What this task involves: Please pull out every line of the items below that contains the word "Point", keeping in mind that case matters.

#####

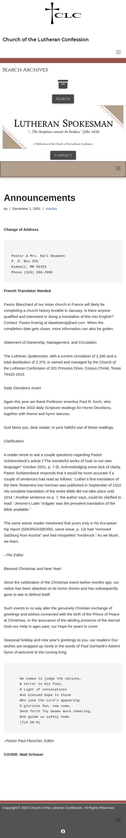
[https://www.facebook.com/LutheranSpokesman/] (63, 831)
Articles (51, 209)
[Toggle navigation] (118, 52)
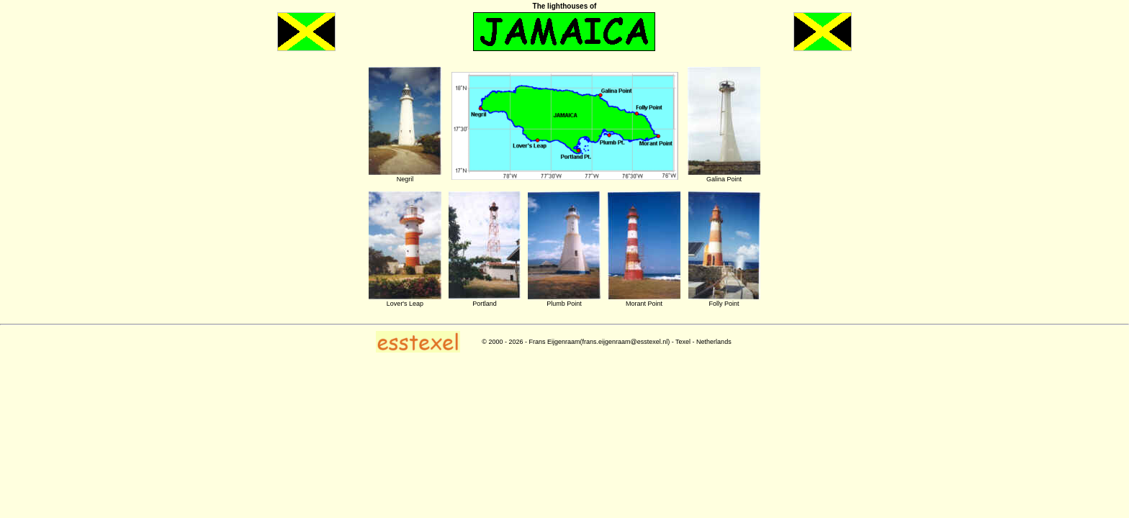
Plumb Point (564, 303)
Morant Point (644, 303)
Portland (484, 303)
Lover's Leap (405, 303)
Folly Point (724, 303)
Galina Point (724, 179)
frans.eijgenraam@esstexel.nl (625, 341)
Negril (405, 179)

#####

Task result:
Plumb Point (564, 303)
Morant Point (644, 303)
Folly Point (724, 303)
Galina Point (724, 179)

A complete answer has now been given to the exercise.